## [Provided passage]
Now, when a virus infects a cell that has all of these codons recoded, it cannot translate its proteins from its messenger RNA because of the missing tRNA, and the virus will die. Viruses are not that robust; it doesn’t take much to throw them out of whack.

To make multiple, precise changes at once, we use the multiplexed automated genome engineering (MAGE) technique. Short segments of genetic material containing the precise base-pair changes you want to make are introduced into cells that are prevented from making DNA-mismatch repairs. After a few rounds of cellular replication the changes are incorporated fully into the bacterial genome.

Theoretically, this can be done in every organism for which viruses are a problem — microorganisms used in the dairy industry and agriculturally important plants and animals. In addition, researchers could make virus-resistant pigs whose organs can be used for transplants, and virus-resistant human cells to use for producing pharmaceuticals and vaccines.

## [Material provided]
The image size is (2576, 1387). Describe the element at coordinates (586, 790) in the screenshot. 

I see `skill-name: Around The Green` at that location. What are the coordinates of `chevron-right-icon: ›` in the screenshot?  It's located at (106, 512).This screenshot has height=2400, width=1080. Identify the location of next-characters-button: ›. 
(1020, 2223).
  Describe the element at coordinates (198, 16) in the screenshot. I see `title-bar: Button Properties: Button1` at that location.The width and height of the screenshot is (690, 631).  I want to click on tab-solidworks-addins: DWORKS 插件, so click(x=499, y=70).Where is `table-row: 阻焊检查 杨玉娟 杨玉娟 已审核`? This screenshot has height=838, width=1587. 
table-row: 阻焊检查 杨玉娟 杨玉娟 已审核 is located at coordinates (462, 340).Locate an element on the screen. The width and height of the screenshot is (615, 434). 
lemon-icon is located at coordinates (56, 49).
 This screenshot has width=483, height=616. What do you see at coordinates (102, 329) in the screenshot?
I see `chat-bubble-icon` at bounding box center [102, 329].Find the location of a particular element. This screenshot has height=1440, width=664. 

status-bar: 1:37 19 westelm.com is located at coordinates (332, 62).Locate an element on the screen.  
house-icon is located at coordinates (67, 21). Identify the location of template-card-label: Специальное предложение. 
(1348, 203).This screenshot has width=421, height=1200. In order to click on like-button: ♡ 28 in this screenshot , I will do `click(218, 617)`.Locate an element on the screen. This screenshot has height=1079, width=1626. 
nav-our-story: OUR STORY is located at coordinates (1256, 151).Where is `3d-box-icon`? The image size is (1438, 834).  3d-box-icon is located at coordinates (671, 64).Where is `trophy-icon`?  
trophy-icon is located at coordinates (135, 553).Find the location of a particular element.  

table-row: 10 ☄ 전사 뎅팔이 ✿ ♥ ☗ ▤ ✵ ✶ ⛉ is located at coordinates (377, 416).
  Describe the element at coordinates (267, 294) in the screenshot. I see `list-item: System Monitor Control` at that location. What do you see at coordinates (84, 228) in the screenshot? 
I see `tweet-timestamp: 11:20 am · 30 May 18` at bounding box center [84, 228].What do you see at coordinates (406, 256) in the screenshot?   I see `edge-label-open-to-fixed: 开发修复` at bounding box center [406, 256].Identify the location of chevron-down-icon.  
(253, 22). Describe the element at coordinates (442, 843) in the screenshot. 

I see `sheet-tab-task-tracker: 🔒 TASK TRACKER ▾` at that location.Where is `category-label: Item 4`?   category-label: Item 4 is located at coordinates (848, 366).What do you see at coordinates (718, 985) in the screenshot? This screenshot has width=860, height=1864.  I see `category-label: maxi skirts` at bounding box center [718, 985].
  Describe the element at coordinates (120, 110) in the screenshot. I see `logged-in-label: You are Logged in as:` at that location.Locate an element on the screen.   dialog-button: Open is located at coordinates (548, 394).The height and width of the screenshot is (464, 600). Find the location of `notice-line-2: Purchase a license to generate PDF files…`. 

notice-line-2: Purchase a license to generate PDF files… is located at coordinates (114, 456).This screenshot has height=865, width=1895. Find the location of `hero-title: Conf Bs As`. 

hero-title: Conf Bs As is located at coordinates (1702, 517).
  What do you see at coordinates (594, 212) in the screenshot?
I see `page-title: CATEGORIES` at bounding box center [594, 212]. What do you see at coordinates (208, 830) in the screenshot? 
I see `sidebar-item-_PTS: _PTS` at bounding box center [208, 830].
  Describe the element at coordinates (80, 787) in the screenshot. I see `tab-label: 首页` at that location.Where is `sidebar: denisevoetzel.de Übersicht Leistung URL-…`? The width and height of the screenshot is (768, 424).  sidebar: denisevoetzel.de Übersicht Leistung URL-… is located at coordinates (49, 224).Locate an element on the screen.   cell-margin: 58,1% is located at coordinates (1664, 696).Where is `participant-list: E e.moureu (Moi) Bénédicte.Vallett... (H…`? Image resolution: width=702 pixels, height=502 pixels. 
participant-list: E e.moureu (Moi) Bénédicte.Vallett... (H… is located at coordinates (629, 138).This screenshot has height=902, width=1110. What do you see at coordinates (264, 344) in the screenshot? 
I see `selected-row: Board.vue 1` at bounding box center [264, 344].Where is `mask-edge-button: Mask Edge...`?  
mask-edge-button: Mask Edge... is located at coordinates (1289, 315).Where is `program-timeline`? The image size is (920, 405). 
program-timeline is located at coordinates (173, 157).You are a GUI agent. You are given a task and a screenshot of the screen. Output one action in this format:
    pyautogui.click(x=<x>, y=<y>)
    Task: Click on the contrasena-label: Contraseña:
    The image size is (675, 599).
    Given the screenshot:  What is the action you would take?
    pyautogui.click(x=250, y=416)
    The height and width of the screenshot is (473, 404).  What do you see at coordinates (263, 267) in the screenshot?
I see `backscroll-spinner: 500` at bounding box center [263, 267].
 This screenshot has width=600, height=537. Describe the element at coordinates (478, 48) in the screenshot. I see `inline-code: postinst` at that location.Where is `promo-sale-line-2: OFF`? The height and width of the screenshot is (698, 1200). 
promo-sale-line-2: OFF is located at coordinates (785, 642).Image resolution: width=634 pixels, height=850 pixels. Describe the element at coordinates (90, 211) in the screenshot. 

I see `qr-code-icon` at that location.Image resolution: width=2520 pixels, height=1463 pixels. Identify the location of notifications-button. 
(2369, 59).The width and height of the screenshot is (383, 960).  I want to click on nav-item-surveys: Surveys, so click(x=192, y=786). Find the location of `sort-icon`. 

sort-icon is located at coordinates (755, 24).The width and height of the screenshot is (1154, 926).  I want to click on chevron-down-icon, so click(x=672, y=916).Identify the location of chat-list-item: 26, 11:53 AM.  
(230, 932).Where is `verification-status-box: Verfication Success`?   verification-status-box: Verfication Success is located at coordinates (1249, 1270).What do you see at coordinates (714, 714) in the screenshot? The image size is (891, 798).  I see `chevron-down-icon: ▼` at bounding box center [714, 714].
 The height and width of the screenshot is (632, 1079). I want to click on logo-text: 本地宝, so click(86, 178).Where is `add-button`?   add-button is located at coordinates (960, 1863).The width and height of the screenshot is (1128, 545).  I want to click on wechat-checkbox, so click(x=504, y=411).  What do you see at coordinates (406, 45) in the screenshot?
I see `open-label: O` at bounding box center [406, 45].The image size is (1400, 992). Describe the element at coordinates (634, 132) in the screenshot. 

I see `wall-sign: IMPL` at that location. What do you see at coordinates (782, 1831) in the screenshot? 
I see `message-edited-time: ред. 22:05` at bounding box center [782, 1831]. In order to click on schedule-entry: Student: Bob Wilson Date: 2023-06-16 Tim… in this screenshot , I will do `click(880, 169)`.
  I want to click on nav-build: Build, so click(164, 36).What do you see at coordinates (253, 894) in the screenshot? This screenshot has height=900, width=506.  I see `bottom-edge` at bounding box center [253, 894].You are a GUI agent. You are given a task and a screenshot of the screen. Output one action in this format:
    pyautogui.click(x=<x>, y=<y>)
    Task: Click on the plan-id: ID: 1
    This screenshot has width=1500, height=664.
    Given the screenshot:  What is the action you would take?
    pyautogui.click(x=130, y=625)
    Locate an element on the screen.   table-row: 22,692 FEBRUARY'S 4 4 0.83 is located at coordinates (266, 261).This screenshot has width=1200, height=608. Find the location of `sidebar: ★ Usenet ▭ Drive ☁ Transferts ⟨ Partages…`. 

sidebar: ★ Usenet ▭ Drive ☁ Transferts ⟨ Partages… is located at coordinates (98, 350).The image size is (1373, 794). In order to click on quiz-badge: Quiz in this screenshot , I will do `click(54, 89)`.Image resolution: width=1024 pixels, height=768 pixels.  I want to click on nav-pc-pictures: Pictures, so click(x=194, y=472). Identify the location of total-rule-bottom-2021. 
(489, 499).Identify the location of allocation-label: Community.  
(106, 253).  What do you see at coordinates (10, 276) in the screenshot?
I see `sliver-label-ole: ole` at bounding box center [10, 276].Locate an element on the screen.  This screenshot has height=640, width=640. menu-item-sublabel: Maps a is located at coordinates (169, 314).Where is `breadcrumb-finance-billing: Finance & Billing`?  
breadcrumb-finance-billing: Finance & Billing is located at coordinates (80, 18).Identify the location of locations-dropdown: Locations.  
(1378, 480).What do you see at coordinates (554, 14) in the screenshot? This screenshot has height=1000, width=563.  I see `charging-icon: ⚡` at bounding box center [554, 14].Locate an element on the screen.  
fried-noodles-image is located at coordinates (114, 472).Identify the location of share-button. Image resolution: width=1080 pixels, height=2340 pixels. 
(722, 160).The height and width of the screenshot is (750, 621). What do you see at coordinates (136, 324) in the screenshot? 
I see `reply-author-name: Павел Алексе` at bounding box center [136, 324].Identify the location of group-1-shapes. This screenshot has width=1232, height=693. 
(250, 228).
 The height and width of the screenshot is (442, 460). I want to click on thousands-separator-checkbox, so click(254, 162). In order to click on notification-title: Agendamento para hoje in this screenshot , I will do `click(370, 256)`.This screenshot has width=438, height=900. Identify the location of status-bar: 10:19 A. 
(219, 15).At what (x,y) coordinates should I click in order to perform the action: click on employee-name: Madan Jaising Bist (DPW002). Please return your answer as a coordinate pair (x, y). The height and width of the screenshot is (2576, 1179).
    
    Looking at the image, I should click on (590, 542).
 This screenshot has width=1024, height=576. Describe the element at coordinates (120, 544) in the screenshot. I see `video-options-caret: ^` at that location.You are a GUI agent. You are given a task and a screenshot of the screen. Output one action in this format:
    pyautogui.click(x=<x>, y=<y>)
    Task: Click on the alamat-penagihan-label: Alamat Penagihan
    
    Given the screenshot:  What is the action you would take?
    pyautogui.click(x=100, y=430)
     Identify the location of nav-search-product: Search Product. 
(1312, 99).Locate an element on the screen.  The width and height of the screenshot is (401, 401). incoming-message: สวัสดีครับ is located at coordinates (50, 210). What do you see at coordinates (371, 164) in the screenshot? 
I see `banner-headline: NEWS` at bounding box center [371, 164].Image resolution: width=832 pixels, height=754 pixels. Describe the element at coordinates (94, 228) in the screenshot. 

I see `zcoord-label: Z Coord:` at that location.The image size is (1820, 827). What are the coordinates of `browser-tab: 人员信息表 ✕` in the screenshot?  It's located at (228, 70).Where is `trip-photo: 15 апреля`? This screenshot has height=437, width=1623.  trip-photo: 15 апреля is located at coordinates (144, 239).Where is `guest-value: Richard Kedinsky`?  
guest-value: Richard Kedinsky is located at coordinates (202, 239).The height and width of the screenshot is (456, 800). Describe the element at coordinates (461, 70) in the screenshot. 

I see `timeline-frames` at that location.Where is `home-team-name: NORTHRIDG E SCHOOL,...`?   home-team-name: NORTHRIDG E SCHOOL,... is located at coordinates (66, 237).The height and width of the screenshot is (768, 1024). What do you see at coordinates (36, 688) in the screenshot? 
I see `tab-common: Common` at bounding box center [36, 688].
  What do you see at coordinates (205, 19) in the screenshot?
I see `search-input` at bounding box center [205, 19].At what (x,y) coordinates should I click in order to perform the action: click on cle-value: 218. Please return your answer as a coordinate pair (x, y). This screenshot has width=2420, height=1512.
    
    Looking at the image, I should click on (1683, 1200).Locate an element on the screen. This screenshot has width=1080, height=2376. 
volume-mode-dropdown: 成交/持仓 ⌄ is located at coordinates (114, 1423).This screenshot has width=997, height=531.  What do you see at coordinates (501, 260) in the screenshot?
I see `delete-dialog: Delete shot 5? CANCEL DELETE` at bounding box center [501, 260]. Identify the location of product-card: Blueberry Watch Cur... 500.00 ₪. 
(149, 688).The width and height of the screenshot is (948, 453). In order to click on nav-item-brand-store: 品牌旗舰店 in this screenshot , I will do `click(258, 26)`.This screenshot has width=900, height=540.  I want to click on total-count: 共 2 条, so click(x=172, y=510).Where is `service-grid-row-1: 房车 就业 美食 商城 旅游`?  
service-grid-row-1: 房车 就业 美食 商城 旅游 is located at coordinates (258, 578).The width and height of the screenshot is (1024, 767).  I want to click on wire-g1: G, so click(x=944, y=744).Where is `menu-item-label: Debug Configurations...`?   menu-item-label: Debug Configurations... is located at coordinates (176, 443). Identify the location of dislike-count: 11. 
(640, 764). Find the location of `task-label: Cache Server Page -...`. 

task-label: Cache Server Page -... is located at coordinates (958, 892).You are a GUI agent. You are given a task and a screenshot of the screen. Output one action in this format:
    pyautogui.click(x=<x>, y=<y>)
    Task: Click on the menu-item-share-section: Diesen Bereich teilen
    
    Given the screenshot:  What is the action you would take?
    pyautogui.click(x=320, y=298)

## [Required action A]
In the passage on genome recoding, why does a virus die when it infects "a cell that has all of these codons recoded"? Answer in one to three sentences.
## [Required action B]
Extend the passage on genome recoding with new material that follows its final sentence.

## [Task result A]
Because the tRNA is missing, the virus cannot translate its proteins from its messenger RNA, and so it dies.

## [Task result B]
What is really gee whiz here is that you have the potential to make an organism resistant to all viruses — even viruses that have never been studied. But there are many other things that recoding can accomplish. Pamela Silver at Harvard Medical School and Daniel Gibson at Synthetic Genomics in La Jolla, California, have collaborated to develop another recoding technology to improve vaccine strains of Salmonella typhimurium.

Researchers could also recode an organism to incorporate non-standard amino acids in proteins to enable chemistries that don’t exist in current organisms: amino acids that fluoresce, resemble nucleic acids or form unusual bonds. Whole new dimensions of biochemistry emerge when you are not limited to the universal and ordinary 20 amino acids. Jason Chin’s lab at the MRC Laboratory of Molecular Biology in Cambridge, UK, is using this approach to make precise alterations at the molecular level of well-known proteins in fruit flies.

Last, but not least, recoding provides a potent strategy for bio-containment. If a virus-resistant organism were to escape, even if they weren’t ‘bad’ for the environment, they would take over natural niches and ‘win’. Using one of these non-standard amino acids, you can engineer an organism that can grow only if it is given that certain nutrient. The result is an ‘escape-proof’ strategy for experimental organisms used in the laboratory.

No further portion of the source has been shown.